Some teens may have the ability to handle a heavy workload and multiple commitments both at school and outside of it without any negative consequences. Some may need to spend more time studying to achieve their desired grades; additional pressures of part-time work or heavy involvement in extra-curricular programs may be too detrimental to their success. Others still may express a greater need for unstructured, free time to spend pursuing their own interests or just meeting important social needs, such as spending time with friends.

Goals for the future

The pressure for good grades heightens in high school as students set their sights on post-secondary programs. However, gaining skills, experience, and qualities needed for success in their career of choice is as valuable as grade requirements. Important context experience and transferable skills can be gained from involvement in extra-curricular activities, volunteer work, or from a part-time job.
For example, programs such as veterinary medicine want applicants to have experience with ani-

mals and child-focused programs want applicants to have experience teaching, leading, or interacting with children. Time spent gathering experience for a future career may give teens more of an edge than grades alone.

Signs of over-commitment

Although many of these skills can come from part time jobs or volunteer commitments, teens’ working hours need to be reasonable. A Statistics Canada study released in 2008 showed the potential for a negative link between part time work and the ability to focus on schoolwork: “Teens with jobs that required 20 hours of work per week or more spent significantly less time on homework than those who didn’t have jobs … which could lead to unhealthy levels of stress and reduced well-being, negatively affecting education outcomes.”

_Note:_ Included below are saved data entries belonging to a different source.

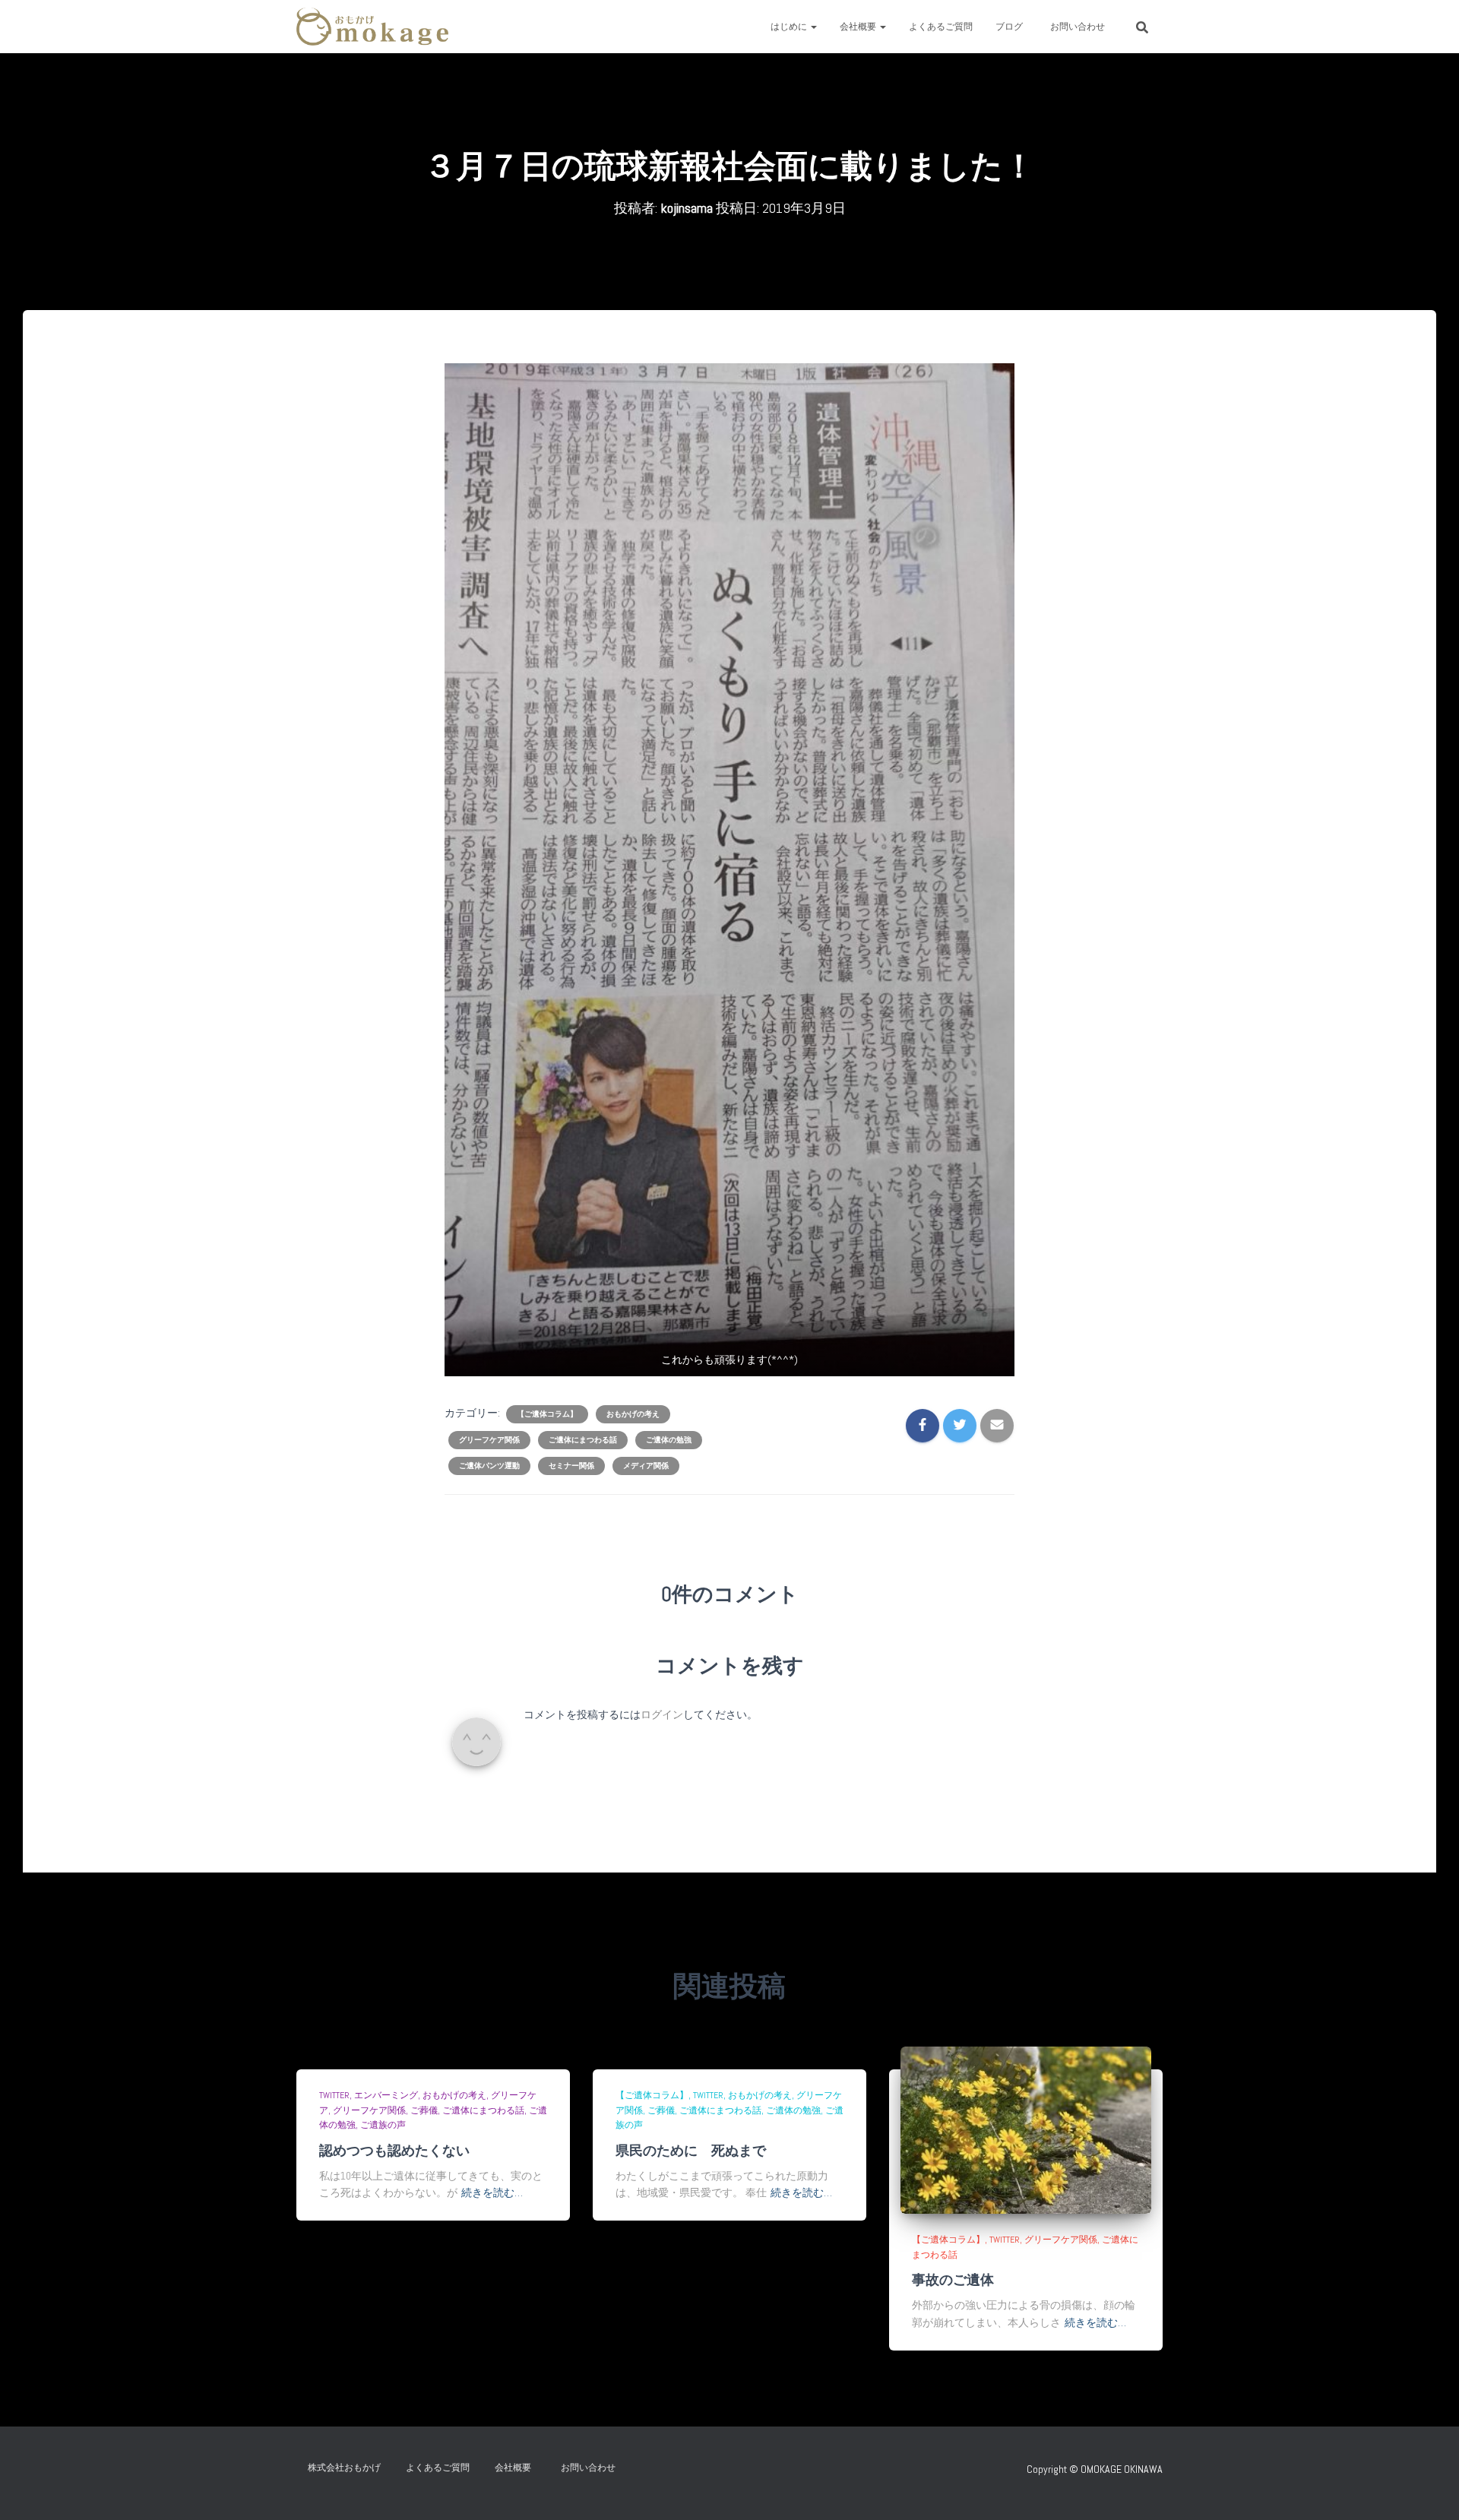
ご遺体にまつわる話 (583, 1440)
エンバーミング (386, 2095)
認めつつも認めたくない (394, 2150)
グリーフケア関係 (489, 1440)
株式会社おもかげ (344, 2467)
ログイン (662, 1714)
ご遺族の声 (383, 2125)
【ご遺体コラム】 (547, 1414)
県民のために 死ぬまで (691, 2150)
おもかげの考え (633, 1414)
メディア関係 (646, 1466)
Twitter (334, 2095)
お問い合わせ (1082, 27)
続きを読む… (492, 2192)
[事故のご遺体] (1025, 2129)
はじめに (790, 27)
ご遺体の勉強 (669, 1440)
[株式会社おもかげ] (372, 27)
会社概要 (859, 27)
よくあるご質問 (941, 27)
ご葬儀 (424, 2110)
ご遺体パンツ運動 (489, 1466)
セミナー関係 (571, 1466)
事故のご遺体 (953, 2279)
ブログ (1009, 27)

Often, teens commit to part-time work shifts early in the school year or semester when their school workload isn’t heavy. Gradually, schoolwork starts piling up and they may end up with too much on their plate. Although they intend to do the homework, the immediacy of the other commitments takes precedence, leaving them without enough time to do a good job on schoolwork or even complete it on time.

How can you tell if your teen is over-committed? Incomplete homework, missed project deadlines, having to pull “all-nighters”, and slipping grades are all telltale signs.

Talking with your teen throughout the school year, recognizing their unique needs, and observing what is working for them will help you guide them in achieving the right balance of school, activities, and work.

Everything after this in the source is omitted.